**Task requirements**
When the line with "The width and height of the screenshot is (1152, 931)." appears below, start repeating lines exactly, and keep going through the line with "Select the t2.large"; add nothing outside that span.

**Data**
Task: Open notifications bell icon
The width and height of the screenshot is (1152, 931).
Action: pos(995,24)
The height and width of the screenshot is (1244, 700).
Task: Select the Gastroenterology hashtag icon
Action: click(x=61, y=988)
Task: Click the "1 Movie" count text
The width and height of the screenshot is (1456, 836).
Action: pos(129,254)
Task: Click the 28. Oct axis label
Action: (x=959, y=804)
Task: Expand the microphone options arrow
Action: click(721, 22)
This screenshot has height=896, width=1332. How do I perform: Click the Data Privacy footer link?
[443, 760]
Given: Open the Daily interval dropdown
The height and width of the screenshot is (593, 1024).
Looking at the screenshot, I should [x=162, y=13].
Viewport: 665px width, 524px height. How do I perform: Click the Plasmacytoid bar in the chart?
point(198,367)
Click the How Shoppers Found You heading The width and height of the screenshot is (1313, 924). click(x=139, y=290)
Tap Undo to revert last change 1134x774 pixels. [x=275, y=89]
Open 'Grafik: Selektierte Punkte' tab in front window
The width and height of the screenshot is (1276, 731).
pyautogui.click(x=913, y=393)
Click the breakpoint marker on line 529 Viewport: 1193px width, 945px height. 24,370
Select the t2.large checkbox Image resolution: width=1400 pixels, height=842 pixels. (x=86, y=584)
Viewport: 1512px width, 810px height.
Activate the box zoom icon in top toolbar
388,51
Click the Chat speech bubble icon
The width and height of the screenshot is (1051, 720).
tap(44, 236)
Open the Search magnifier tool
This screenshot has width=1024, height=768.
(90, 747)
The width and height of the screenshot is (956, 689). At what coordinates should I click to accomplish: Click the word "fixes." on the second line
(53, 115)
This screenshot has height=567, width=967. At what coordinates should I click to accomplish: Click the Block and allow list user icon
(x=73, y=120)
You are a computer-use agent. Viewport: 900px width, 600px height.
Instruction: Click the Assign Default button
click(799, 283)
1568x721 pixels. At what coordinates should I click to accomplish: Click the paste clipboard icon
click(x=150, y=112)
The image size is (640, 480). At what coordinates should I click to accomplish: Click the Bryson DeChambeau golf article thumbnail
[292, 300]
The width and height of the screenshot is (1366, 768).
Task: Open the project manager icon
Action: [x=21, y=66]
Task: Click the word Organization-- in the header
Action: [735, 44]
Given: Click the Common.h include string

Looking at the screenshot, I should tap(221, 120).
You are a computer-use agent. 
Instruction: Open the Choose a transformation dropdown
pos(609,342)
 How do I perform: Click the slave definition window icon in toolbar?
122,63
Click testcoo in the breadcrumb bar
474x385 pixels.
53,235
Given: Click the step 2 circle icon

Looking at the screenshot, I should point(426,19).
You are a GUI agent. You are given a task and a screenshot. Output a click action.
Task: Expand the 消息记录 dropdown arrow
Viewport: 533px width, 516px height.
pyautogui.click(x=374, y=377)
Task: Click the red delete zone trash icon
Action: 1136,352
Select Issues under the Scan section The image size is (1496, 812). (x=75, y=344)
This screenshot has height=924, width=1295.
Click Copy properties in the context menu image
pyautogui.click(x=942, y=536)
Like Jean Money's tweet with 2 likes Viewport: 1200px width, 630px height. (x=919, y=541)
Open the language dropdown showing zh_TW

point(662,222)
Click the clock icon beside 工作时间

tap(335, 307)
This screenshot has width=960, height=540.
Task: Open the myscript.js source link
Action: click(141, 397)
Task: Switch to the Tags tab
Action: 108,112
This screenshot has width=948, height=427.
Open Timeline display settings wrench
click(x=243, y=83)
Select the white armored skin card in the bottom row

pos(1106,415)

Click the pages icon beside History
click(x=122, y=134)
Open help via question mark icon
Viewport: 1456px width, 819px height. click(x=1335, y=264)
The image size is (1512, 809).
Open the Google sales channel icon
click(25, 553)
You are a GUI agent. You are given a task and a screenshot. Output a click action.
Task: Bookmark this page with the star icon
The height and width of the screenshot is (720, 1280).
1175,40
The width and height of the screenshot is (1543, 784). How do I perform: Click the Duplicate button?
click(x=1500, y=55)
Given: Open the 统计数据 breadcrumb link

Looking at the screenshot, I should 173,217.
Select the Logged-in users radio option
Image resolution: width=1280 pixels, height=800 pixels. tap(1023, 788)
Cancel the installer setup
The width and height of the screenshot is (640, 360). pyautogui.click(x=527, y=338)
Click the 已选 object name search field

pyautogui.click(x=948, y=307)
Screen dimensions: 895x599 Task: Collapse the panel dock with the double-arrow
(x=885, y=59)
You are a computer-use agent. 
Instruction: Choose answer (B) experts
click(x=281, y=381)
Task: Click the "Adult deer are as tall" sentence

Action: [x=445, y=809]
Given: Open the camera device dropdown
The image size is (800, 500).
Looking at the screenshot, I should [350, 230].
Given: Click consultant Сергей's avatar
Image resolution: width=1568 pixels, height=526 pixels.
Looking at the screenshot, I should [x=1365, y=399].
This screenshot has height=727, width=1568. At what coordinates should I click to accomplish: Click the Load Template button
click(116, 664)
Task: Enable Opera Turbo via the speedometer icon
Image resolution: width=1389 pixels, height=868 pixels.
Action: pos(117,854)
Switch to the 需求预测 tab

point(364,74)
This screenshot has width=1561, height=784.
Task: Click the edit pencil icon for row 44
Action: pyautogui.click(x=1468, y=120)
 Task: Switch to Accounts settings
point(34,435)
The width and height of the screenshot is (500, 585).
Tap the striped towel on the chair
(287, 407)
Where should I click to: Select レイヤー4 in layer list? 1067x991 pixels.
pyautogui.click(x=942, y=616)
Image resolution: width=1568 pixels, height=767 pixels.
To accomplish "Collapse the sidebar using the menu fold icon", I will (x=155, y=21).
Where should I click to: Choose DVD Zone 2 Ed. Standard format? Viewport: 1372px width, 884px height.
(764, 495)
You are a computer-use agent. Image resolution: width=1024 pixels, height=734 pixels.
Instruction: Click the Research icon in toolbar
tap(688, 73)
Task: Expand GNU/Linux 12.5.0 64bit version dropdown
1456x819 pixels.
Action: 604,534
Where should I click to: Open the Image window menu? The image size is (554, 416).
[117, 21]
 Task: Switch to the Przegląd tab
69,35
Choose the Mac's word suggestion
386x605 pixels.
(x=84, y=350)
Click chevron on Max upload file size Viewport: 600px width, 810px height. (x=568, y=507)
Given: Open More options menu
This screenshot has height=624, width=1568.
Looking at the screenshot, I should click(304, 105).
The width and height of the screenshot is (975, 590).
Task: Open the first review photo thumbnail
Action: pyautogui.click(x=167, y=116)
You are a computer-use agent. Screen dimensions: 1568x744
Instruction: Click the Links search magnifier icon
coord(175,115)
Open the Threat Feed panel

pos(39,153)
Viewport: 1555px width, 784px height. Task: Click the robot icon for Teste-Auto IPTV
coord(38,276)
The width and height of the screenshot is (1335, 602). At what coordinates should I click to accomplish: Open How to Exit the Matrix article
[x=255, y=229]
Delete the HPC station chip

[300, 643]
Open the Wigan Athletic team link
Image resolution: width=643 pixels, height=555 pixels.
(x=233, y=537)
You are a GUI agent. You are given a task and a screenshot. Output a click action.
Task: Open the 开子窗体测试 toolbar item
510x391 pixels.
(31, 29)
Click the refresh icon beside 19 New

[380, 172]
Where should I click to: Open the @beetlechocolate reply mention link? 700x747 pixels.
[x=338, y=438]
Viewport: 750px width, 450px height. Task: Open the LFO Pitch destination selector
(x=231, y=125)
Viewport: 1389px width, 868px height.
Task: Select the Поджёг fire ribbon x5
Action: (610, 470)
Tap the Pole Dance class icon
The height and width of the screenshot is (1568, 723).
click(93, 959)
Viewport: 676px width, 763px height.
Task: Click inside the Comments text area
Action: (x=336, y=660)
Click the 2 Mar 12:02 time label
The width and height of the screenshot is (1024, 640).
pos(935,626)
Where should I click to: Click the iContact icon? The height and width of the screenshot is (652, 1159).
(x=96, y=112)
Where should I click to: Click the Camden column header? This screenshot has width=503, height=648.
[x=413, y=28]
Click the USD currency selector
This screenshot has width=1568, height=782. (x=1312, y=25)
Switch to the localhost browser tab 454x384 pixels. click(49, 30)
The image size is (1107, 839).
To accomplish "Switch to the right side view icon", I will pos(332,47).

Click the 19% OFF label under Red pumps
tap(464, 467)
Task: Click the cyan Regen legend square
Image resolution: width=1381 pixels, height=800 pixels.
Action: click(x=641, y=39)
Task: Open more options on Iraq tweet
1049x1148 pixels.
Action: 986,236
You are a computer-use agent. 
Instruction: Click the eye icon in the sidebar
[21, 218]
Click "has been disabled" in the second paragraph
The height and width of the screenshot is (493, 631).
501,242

**Task output**
The width and height of the screenshot is (1152, 931).
Action: pos(995,24)
The height and width of the screenshot is (1244, 700).
Task: Select the Gastroenterology hashtag icon
Action: click(x=61, y=988)
Task: Click the "1 Movie" count text
The width and height of the screenshot is (1456, 836).
Action: pos(129,254)
Task: Click the 28. Oct axis label
Action: (x=959, y=804)
Task: Expand the microphone options arrow
Action: click(721, 22)
This screenshot has height=896, width=1332. How do I perform: Click the Data Privacy footer link?
[443, 760]
Given: Open the Daily interval dropdown
The height and width of the screenshot is (593, 1024).
Looking at the screenshot, I should [x=162, y=13].
Viewport: 665px width, 524px height. How do I perform: Click the Plasmacytoid bar in the chart?
point(198,367)
Click the How Shoppers Found You heading The width and height of the screenshot is (1313, 924). click(x=139, y=290)
Tap Undo to revert last change 1134x774 pixels. [x=275, y=89]
Open 'Grafik: Selektierte Punkte' tab in front window
The width and height of the screenshot is (1276, 731).
pyautogui.click(x=913, y=393)
Click the breakpoint marker on line 529 Viewport: 1193px width, 945px height. 24,370
Select the t2.large checkbox Image resolution: width=1400 pixels, height=842 pixels. (x=86, y=584)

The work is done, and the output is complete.